Friday, December 28, 2012

Little things and big things

So, it's about 6 months into my trip to Thailand, and I figured it was probably about time I gave you guys an update on life. First of all, let me apologize for the extraordinary lack of any sort of updates at all. It's not that there hasn't been anything worth while to tell, because believe me, I could talk about this place for hours. The problem has been more that I have gotten so caught up in life here and blogging is one of the last things on my mind (clearly). Also, if you want more excuses, I haven't had a computer for the past four months and our internet is incredibly spotty. But honestly I really have just been lazy about it, and I am sorry that I haven't been blogging. I'm going to try to start updating more frequently. However, I promised that same thing before I left the states and we know how that went. 

Anyway, I've been trying for a while to figure out what my first blog in 6 months should be about that best sum up my life in Thailand, and it has been a very difficult task. Words simply cannot grasp perfectly enough what my reality is. Nothing I could ever type out would do justice to how beautiful this place is, how wonderful these people are, and how much life is found here. I tried to just write a blog that was nothing but a long list of what my day-to-day life looks like, and I probably will do that soon, but in doing that, I could not express the joy that is found here, the redemption that is around every corner and the freedom that oozes from every crevasse. I could talk about what I do, but it's nothing compared to what is felt. Nothing compared to what is found in those little moments that you have throughout normal days, that suddenly make them extraordinary. Those little moments you have when you experience the kingdom of heaven. 

Those little moments...

When you see joy radiating off of the face of a 4-year-old who six months ago would never smile.

When you see a little girl get her first Christmas present ever and hold onto it with a death-grip for the whole day. 

When a group of 9-year-old boys come running full speed at you with their hands full of green paint and tackle you to the ground. 

When a 13-year-old girl who has never been given the opportunity to learn to read finally reads her first few words. 

When 130 people all bust out the same dance moves when they hear a song come on the radio. 

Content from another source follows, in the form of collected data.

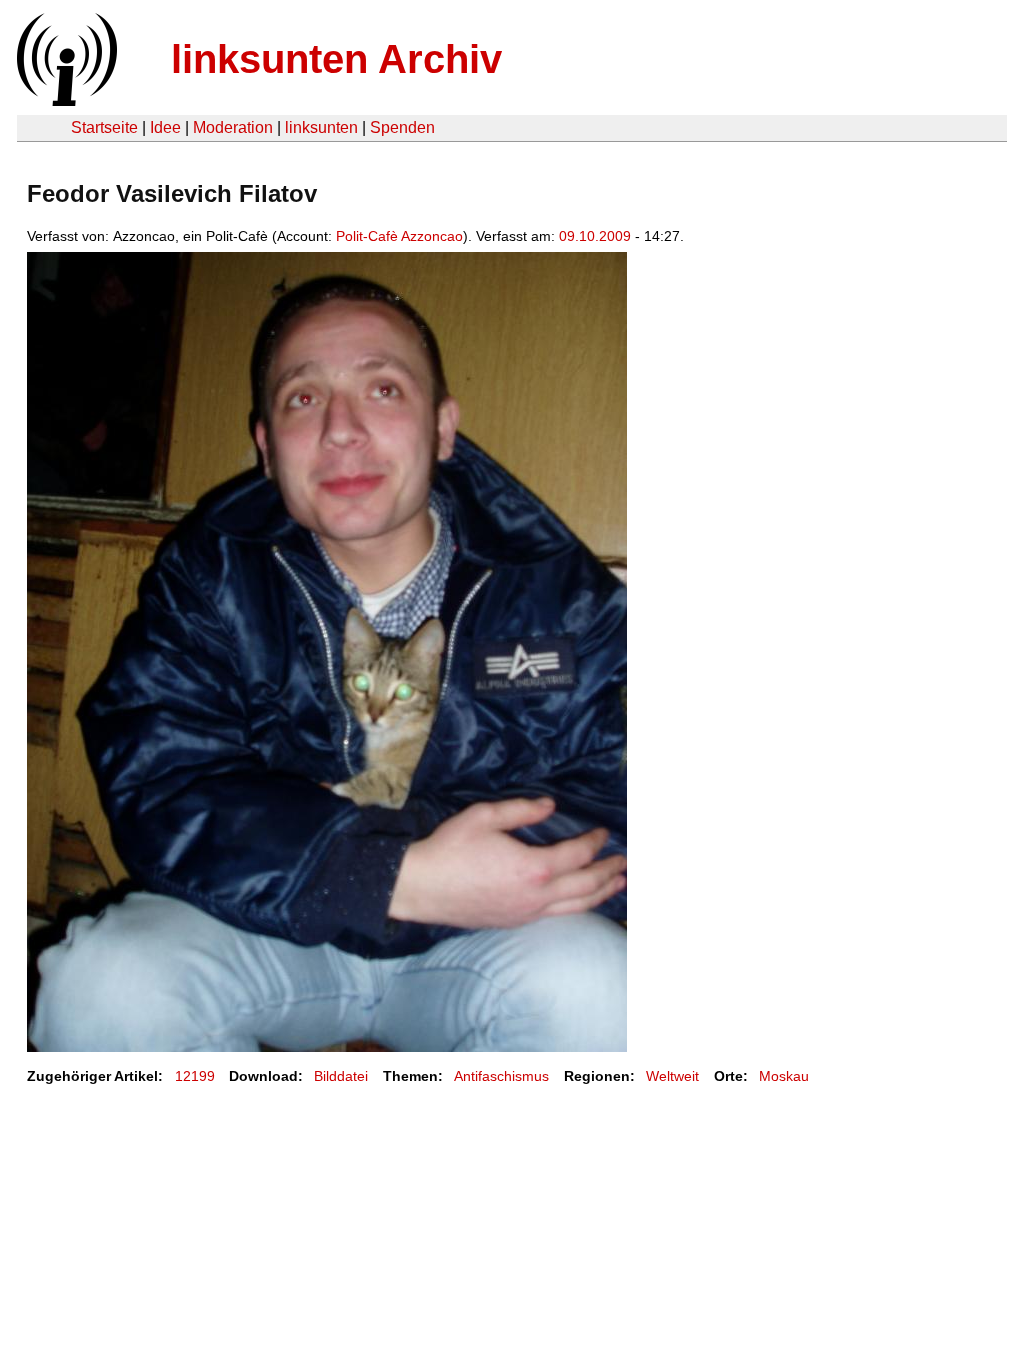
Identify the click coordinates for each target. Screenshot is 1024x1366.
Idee (165, 127)
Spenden (402, 127)
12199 (195, 1076)
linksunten (321, 127)
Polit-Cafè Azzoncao (399, 236)
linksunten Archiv (336, 59)
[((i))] (65, 100)
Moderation (233, 127)
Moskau (784, 1076)
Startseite (104, 127)
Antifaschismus (501, 1076)
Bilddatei (341, 1076)
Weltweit (672, 1076)
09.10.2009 (595, 236)
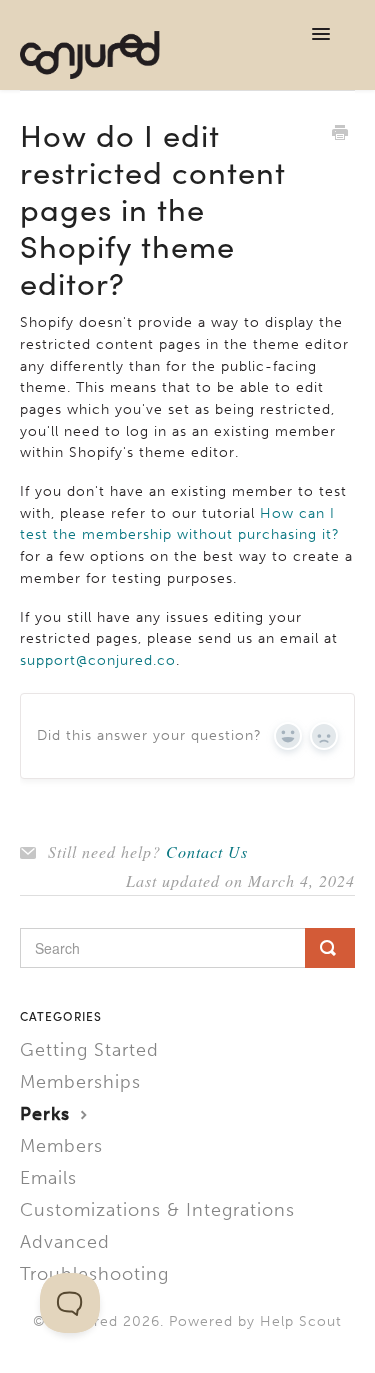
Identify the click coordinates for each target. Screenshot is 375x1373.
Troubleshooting (94, 1274)
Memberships (80, 1082)
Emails (48, 1178)
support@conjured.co (98, 660)
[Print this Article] (340, 135)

When you ride down backroads, through endless rice fields, with the sun setting behind them. 

When baking cookies turns into just smearing flour onto everyone's face. 

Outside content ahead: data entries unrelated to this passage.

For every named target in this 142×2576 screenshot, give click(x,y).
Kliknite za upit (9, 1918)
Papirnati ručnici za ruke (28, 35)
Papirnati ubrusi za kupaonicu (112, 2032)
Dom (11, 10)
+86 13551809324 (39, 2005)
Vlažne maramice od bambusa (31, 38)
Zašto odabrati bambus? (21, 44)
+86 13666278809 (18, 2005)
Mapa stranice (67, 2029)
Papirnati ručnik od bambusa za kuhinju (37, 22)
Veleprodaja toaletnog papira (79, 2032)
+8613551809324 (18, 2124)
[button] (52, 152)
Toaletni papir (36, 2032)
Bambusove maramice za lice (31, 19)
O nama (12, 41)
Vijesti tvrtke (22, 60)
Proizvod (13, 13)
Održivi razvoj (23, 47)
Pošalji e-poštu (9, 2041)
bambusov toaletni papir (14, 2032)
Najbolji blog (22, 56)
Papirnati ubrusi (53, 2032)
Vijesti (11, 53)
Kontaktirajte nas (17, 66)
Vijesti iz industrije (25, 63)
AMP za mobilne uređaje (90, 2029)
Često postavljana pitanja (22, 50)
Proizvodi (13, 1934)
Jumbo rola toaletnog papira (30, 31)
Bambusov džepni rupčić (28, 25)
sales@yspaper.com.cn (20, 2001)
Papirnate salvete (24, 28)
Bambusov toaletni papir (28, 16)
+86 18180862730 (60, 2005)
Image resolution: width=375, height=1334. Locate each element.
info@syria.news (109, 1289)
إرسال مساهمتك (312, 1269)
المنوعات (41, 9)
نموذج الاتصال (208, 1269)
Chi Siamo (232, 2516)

When you have an unbreakable bond with someone, despite the difficult language barriers.

When an child draws a picture and gives it to you. 

When everyone prays in different languages at the same time. 

When you climb up trees to pick fresh fruit. 

When you're riding in the back of a truck, with four children asleep on top of you after a long, fun day, and you think to yourself, "life doesn't get much better than this." 

It's the little things. It's the little things that happen here that I cannot get over. The little things that I love. It's the little things that keep me here. The little things that make life worth it all. The little things are the reason why I am staying longer. 

Originally, when I left in July, my plan was to leave in February. Shortly after I arrived at Remember Nhu, I realized that 7 months was too short of a time. I couldn't even imagine leaving so quickly. After a lot of prayer, and a few conversations with my field directors, I have now decided to stay until May. Though I'm going to miss a lot of people back home, staying in Thailand is an opportunity I can't allow to pass by. I love what I'm doing, I love spending time with the kids. I love the relationships that have been built here. Home will always be there. This opportunity may not. And all these little moments I experience are too great to live without. And that is why I am staying. 

So I don't have an exact return date quite yet, but I know it will be sometime in early May. I hate asking for money. I hate money in general, but unfortunately money has to be involved. In order to stay an extra 3 months, I'll need about $1,100 more. If you would like to support me, let me know in some way and I'll get you the info you need. 

Thank you for listening to my ramblings. I have so much more I could blog about, so I'll try to get some of them up eventually. 

Grace & Peace,
Emily

1 comment:

  1. So proud of you Miss Sample! Would really like to see you soon!